Simulation results of the validated model: a Effluent COD concentration, b Methane gas production c Alkalinity in the digester, d pH in the digester

Anaerobic digestion of municipal sludge and biogas derived electricity production are crucial for improving the degree of energy self-sufficiency in municipal wastewater treatment plants. It is reported that the average biogas production of anaerobic digesters and self-supply of electricity of wastewater treatment plants in Germany are 26 L/PE day and 40%, respectively (DWA-A 216E 2015). The specific biogas production in the investigated full-scale digesters was calculated as 12 ± 4 L/PE day, which was remarkably low. Therefore, there seems to be an important potential for optimization of both main stream wastewater treatment process and anaerobic sludge digestion. Thus, modeling can serve as a valuable tool to improve the process performance and degree of energy self-sufficiency of the plant. For instance; positive impact of co-digestion approach on methane production and total operational cost of an anaerobic digester was presented by the plant-wide simulation study of Arnell et al. (2016).

Conclusions

ADM1 model was employed to describe the anaerobic digestion of mixed (primary and secondary) sludge from a municipal wastewater treatment plant under mesophilic conditions in a full-scale anaerobic digester.
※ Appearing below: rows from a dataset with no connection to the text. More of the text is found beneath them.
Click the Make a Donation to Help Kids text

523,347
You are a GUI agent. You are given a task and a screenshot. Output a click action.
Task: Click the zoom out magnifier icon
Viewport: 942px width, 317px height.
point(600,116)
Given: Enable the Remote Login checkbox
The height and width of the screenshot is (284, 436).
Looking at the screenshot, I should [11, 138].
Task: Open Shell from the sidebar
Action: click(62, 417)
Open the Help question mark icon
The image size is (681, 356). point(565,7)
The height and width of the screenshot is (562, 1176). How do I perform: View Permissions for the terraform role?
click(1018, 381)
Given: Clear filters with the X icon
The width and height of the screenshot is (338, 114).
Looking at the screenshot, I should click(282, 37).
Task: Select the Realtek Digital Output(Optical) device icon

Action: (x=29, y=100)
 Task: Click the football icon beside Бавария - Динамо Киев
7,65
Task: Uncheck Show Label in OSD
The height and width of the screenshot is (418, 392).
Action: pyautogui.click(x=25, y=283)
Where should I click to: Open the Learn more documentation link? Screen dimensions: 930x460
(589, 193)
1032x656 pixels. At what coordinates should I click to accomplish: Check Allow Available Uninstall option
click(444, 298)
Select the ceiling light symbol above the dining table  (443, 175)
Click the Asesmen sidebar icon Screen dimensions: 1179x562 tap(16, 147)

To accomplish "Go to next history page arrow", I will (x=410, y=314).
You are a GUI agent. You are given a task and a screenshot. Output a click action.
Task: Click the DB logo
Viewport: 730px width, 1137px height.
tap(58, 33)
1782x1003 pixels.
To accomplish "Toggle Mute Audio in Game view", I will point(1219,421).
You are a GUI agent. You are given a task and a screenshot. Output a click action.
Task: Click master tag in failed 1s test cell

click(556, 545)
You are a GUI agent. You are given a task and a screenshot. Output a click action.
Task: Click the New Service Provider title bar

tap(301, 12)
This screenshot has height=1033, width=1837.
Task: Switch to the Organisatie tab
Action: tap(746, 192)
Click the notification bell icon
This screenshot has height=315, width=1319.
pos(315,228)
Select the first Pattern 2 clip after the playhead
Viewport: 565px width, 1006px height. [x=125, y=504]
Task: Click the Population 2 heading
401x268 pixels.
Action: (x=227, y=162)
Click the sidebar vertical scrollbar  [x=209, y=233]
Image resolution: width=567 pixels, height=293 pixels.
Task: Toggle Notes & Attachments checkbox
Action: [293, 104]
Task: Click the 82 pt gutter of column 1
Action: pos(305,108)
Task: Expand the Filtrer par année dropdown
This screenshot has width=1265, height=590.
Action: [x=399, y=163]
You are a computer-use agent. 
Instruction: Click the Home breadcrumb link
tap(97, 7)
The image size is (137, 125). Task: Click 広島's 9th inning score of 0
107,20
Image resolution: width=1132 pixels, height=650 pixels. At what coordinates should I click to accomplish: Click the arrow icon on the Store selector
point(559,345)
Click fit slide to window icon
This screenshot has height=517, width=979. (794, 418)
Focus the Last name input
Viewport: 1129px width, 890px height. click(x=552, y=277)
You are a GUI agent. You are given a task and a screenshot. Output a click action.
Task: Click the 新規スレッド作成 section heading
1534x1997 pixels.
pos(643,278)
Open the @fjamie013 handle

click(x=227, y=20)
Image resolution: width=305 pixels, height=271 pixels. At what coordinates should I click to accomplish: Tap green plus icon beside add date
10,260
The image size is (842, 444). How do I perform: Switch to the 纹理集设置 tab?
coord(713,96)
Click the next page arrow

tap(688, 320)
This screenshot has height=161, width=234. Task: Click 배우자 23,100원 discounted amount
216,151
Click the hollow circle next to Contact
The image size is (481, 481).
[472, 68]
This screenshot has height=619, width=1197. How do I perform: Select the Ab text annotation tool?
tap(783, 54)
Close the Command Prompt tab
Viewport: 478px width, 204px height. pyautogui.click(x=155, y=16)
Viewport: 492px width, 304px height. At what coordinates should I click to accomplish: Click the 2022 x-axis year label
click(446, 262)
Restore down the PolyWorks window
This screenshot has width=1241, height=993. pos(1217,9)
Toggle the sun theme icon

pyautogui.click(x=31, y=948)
According to the statistical evaluation of the data obtained from the digester, the average COD removal efficiency was only 33%, which was quite low considering the high HRT (32 days) of the digester. This was related with the pre-stabilization of the secondary sludge in the main stream wastewater treatment plant operated as an extended aeration process. With the calibration of the most sensitive parameters, the model simulation outputs corresponded well with the measured data. The model was validated with the data acquired from a different operation period and it predicted the process performance reasonably well, especially in terms of effluent COD and pH. Some deviations observed in methane generation were attributed to the changes in the sludge composition depending on the stabilization degree of the waste activated sludge in the mainstream wastewater treatment plant. The overall results of this study demonstrated that the ADM1 model can be used as a useful tool to simulate the dynamic performance of the full-scale sludge digesters. Thus, it can be used as a tool to optimize sludge digesters in order to achieve more energy autonomous and sustainable municipal wastewater treatment plants.